Exercise instructions: Skip all pictures. Write out the data below from its first line through the line that contains "You are a GUI".

::: Given data

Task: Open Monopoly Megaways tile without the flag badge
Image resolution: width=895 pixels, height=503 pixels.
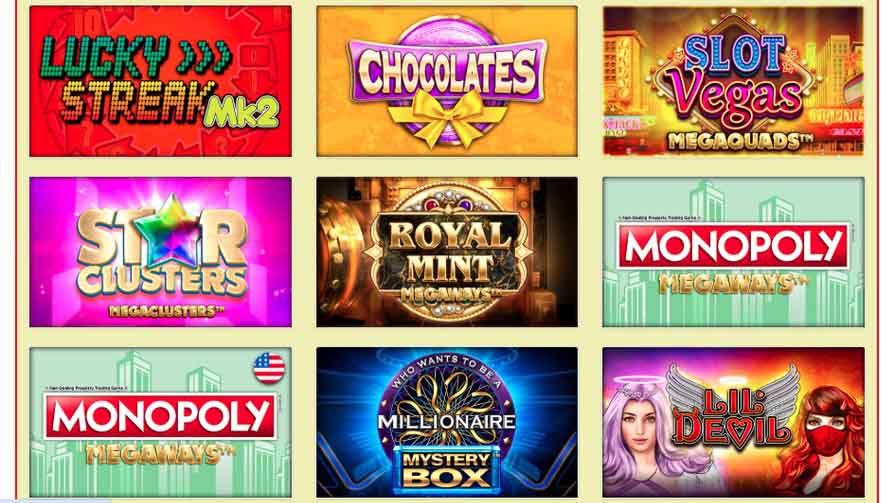Action: coord(733,252)
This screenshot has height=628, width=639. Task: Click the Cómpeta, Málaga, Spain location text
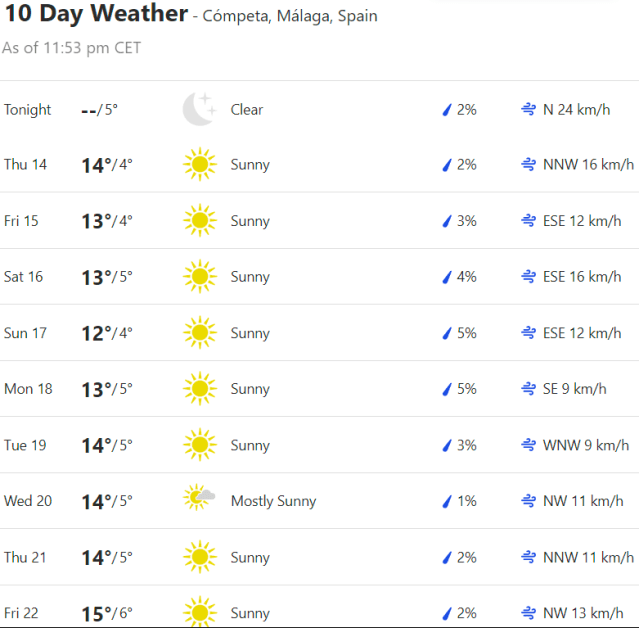tap(289, 17)
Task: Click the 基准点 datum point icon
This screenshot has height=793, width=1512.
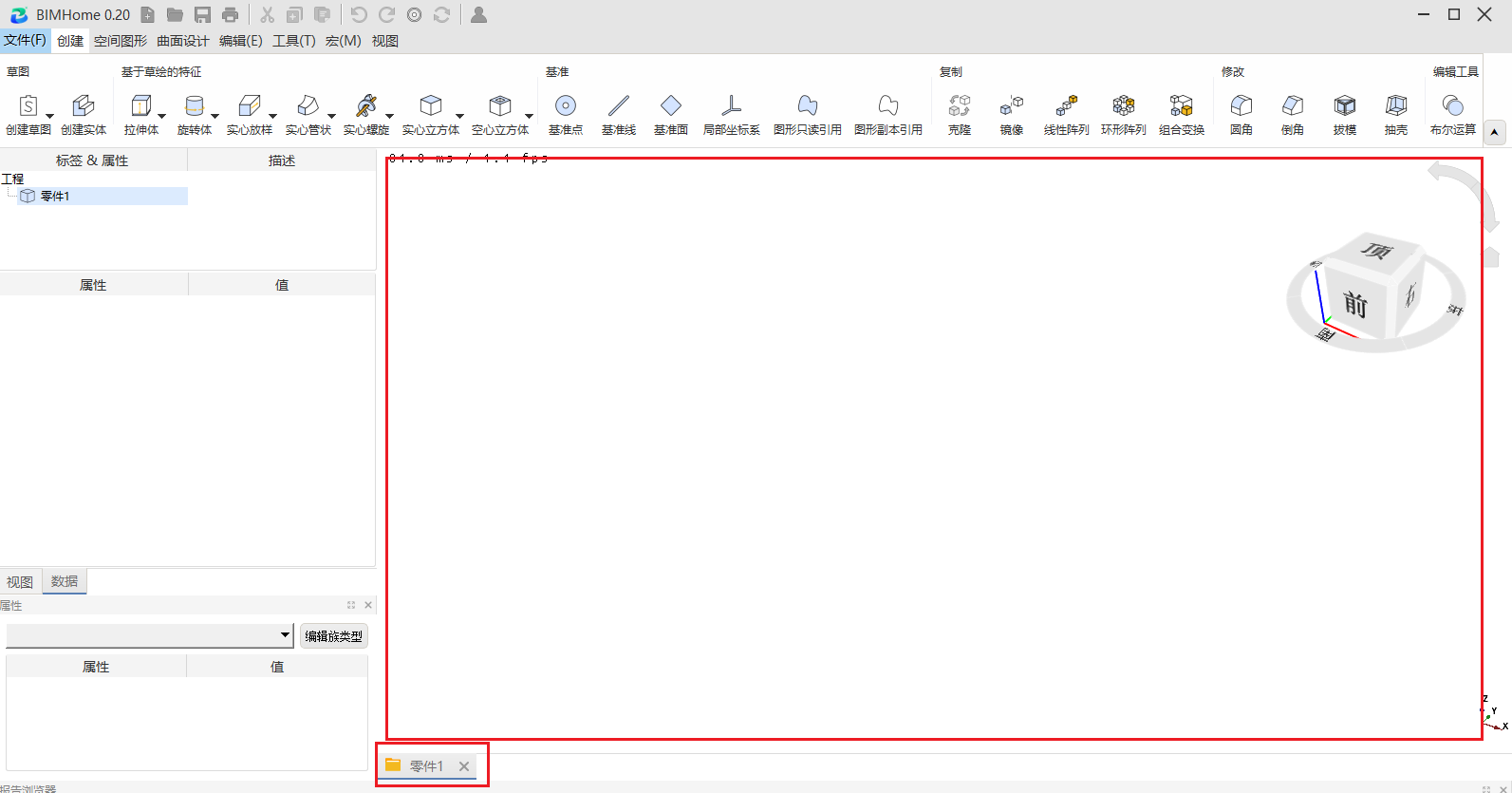Action: tap(566, 106)
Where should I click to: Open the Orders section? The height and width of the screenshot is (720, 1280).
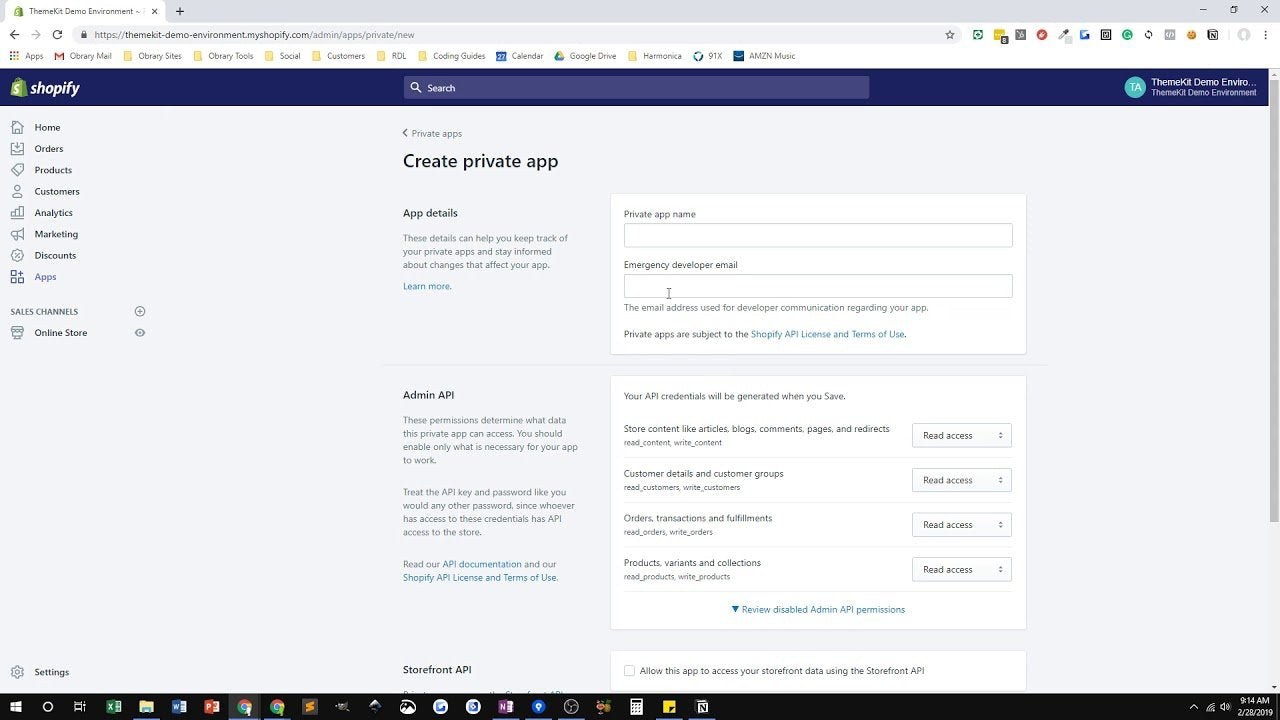tap(48, 148)
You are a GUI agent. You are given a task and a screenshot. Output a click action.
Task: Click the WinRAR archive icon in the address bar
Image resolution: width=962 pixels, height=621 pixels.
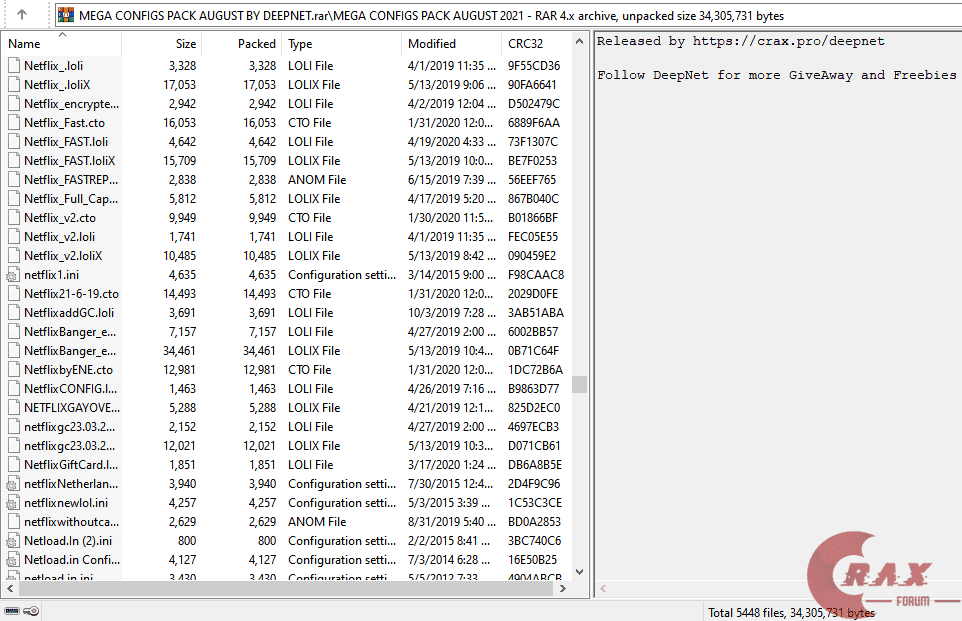tap(66, 15)
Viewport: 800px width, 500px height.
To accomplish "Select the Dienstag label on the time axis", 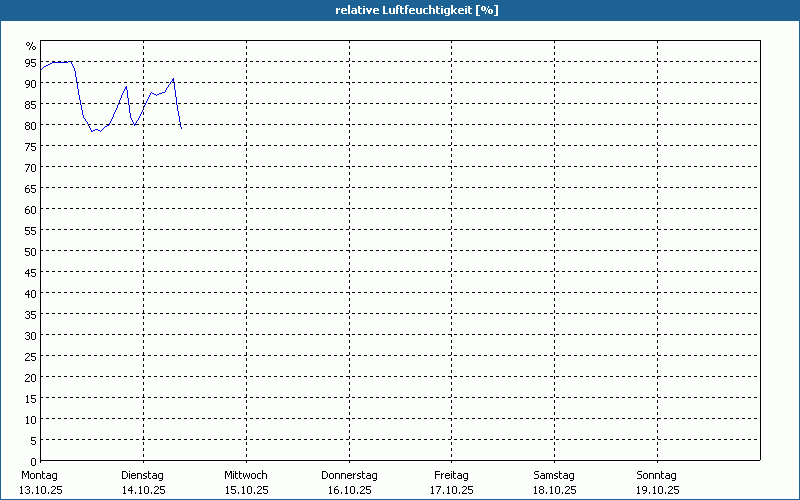I will click(142, 475).
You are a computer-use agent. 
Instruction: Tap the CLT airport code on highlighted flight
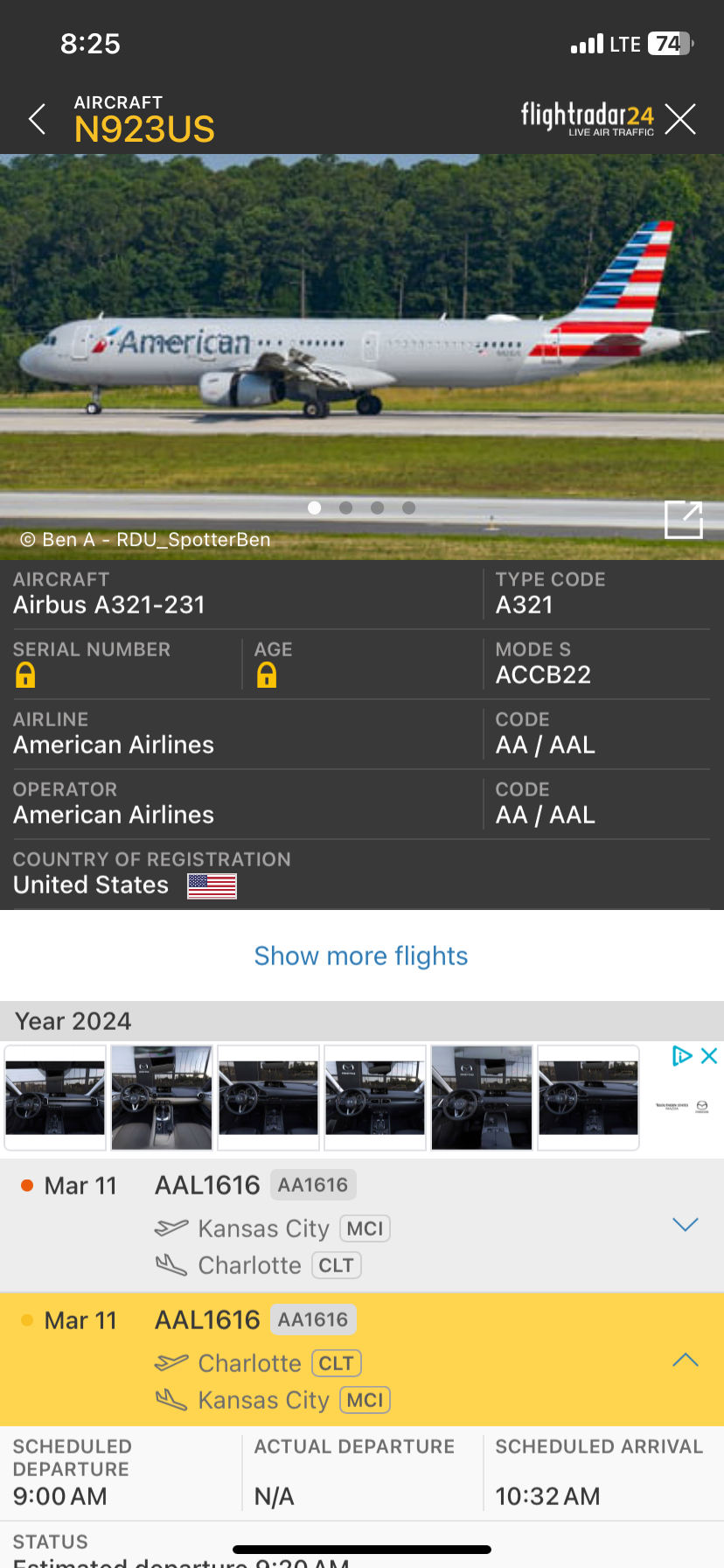[x=336, y=1363]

::::::

Written response:
Task: Open Monopoly Megaways tile without the flag badge
Image resolution: width=895 pixels, height=503 pixels.
Action: coord(733,252)
This screenshot has height=628, width=639. Task: Click the Cómpeta, Málaga, Spain location text
tap(289, 17)
Task: Click the 基准点 datum point icon
This screenshot has height=793, width=1512.
Action: tap(566, 106)
Where should I click to: Open the Orders section? The height and width of the screenshot is (720, 1280).
tap(48, 148)
You are a GUI agent. You are given a task and a screenshot. Output a click action.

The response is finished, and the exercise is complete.